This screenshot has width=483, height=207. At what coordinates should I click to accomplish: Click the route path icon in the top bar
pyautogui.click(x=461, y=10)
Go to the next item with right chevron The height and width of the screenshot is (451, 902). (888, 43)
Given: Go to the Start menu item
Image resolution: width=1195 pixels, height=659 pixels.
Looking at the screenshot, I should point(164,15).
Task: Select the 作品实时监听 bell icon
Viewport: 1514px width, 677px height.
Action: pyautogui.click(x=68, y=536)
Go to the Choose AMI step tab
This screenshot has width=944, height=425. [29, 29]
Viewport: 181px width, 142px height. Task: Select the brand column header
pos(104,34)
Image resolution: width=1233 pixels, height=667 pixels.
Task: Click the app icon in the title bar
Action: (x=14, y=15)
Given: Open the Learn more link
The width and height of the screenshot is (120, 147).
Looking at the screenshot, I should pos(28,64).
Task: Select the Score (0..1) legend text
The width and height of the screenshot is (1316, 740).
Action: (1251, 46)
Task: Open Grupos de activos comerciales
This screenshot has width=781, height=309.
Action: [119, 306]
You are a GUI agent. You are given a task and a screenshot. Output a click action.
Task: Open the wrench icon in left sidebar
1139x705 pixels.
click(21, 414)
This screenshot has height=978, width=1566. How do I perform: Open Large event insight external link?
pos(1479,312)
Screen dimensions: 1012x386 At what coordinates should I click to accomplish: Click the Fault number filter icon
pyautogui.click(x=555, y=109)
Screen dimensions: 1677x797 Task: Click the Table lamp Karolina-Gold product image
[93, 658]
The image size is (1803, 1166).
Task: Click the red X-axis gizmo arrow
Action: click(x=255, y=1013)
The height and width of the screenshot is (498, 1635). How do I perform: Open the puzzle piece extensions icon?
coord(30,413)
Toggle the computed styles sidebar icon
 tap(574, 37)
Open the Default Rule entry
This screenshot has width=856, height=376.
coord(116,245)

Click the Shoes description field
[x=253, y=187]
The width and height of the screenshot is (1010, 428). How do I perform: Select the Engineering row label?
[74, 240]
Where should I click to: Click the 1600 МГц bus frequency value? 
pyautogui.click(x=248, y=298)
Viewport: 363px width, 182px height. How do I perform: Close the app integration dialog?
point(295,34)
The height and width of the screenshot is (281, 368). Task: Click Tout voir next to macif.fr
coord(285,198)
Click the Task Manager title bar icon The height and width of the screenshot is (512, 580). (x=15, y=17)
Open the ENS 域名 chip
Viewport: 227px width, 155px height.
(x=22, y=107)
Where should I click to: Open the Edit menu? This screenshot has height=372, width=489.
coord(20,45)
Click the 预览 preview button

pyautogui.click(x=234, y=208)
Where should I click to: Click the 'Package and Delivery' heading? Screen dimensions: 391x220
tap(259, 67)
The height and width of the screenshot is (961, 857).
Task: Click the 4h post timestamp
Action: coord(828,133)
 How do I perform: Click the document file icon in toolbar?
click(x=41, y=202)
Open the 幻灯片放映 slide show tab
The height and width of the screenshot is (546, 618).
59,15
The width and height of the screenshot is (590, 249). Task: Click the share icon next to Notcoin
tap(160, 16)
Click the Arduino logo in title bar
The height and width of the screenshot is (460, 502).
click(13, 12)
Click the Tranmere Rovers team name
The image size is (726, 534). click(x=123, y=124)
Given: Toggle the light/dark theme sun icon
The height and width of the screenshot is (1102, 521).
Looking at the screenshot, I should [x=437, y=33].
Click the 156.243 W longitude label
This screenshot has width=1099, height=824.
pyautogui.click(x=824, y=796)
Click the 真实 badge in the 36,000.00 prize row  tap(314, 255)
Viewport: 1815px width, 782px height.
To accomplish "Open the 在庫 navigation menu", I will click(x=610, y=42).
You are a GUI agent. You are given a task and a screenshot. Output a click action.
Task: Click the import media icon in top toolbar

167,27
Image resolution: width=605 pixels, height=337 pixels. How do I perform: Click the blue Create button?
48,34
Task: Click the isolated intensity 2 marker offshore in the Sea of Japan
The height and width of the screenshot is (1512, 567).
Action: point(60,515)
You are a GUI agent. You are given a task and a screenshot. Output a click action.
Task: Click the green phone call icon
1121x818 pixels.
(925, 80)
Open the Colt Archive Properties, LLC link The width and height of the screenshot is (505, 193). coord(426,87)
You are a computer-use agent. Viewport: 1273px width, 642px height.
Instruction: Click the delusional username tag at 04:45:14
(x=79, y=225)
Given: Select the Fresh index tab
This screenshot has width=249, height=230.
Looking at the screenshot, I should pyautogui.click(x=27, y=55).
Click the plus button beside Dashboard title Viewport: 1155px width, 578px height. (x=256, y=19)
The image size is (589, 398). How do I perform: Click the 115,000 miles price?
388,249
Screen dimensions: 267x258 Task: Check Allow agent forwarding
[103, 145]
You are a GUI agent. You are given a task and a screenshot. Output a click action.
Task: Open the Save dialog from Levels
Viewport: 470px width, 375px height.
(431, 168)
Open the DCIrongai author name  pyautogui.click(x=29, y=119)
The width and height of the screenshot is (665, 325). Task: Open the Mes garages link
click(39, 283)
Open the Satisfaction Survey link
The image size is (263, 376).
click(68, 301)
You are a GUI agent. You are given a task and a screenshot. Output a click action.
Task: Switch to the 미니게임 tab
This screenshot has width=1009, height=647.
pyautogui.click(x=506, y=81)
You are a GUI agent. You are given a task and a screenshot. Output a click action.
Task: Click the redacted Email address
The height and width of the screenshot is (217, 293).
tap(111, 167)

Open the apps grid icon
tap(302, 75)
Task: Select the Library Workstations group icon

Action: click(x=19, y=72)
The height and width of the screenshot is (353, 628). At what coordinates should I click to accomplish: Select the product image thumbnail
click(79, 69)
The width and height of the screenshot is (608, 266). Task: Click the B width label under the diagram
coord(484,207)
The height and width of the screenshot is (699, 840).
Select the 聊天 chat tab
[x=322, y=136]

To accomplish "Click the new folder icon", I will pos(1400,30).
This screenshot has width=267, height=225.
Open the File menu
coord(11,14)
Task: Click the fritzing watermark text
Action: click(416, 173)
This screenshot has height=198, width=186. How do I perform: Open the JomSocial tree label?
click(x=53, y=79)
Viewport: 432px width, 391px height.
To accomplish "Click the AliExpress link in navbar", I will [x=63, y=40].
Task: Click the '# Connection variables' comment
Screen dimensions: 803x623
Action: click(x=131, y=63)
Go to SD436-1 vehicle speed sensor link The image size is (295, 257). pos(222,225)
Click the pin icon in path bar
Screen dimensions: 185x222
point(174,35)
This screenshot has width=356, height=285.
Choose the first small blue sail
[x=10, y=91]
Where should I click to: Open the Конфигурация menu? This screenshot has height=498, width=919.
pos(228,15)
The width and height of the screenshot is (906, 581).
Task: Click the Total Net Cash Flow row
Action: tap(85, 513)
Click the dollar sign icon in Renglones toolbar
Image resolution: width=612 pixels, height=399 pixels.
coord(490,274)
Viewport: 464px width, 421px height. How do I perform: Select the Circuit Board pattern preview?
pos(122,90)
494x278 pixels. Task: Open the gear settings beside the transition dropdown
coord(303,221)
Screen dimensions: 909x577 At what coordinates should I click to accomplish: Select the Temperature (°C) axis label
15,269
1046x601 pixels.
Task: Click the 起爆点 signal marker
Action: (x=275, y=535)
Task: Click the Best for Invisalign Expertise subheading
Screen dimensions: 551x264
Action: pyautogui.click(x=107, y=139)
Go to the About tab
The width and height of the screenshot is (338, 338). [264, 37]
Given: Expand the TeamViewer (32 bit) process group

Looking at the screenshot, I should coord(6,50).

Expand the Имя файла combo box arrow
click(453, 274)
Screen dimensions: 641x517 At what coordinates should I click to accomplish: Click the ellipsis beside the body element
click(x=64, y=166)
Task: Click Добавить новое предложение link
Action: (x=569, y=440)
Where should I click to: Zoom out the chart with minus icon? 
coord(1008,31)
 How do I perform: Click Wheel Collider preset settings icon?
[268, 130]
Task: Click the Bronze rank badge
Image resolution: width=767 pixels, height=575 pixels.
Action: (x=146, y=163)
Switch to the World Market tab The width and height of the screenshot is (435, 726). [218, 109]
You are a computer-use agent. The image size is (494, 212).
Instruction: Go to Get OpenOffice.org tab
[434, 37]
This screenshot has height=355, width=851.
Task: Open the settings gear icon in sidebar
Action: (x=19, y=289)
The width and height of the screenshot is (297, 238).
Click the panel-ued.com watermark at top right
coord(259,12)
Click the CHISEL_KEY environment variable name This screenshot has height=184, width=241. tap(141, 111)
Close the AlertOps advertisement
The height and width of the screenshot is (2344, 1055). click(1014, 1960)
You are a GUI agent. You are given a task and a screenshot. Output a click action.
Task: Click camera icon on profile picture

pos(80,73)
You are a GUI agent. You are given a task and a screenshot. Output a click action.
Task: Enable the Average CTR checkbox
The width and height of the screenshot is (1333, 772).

§ **YOUR INSTRUCTIONS**:
Above are the records; repeat exactly the lines from the one holding "You are a computer-use agent. Viewport: 1273px" down to the one holding "Open the Satisfaction Survey link", end lines included.

§ **SOLUTION TO THIS EXERCISE**:
You are a computer-use agent. Viewport: 1273px width, 642px height.
Instruction: Click the delusional username tag at 04:45:14
(x=79, y=225)
Given: Select the Fresh index tab
This screenshot has width=249, height=230.
Looking at the screenshot, I should pyautogui.click(x=27, y=55).
Click the plus button beside Dashboard title Viewport: 1155px width, 578px height. (x=256, y=19)
The image size is (589, 398). How do I perform: Click the 115,000 miles price?
388,249
Screen dimensions: 267x258 Task: Check Allow agent forwarding
[103, 145]
You are a GUI agent. You are given a task and a screenshot. Output a click action.
Task: Open the Save dialog from Levels
Viewport: 470px width, 375px height.
(431, 168)
Open the DCIrongai author name  pyautogui.click(x=29, y=119)
The width and height of the screenshot is (665, 325). Task: Open the Mes garages link
click(39, 283)
Open the Satisfaction Survey link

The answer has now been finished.